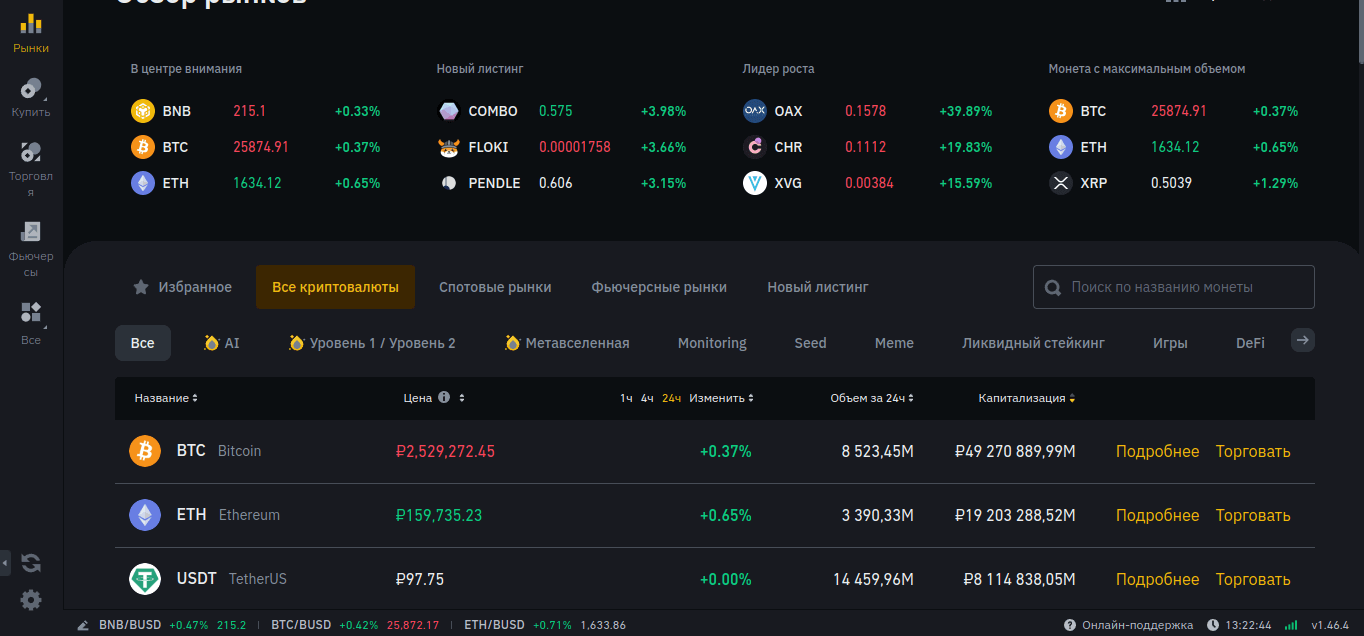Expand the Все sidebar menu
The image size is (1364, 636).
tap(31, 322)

********

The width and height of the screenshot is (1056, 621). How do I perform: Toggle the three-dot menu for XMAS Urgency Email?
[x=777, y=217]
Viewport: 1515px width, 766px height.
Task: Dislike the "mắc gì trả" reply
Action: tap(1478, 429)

********

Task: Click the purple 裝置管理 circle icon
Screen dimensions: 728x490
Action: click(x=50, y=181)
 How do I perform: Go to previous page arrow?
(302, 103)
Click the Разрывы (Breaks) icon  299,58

********

### What the task requires
Go through the listing above and write out exactly the lines starting with the one holding "Screen dimensions: 728x490" and running through the one holding "Click the Разрывы", ends included, and no others.

### Expected output
Screen dimensions: 728x490
Action: click(x=50, y=181)
 How do I perform: Go to previous page arrow?
(302, 103)
Click the Разрывы (Breaks) icon  299,58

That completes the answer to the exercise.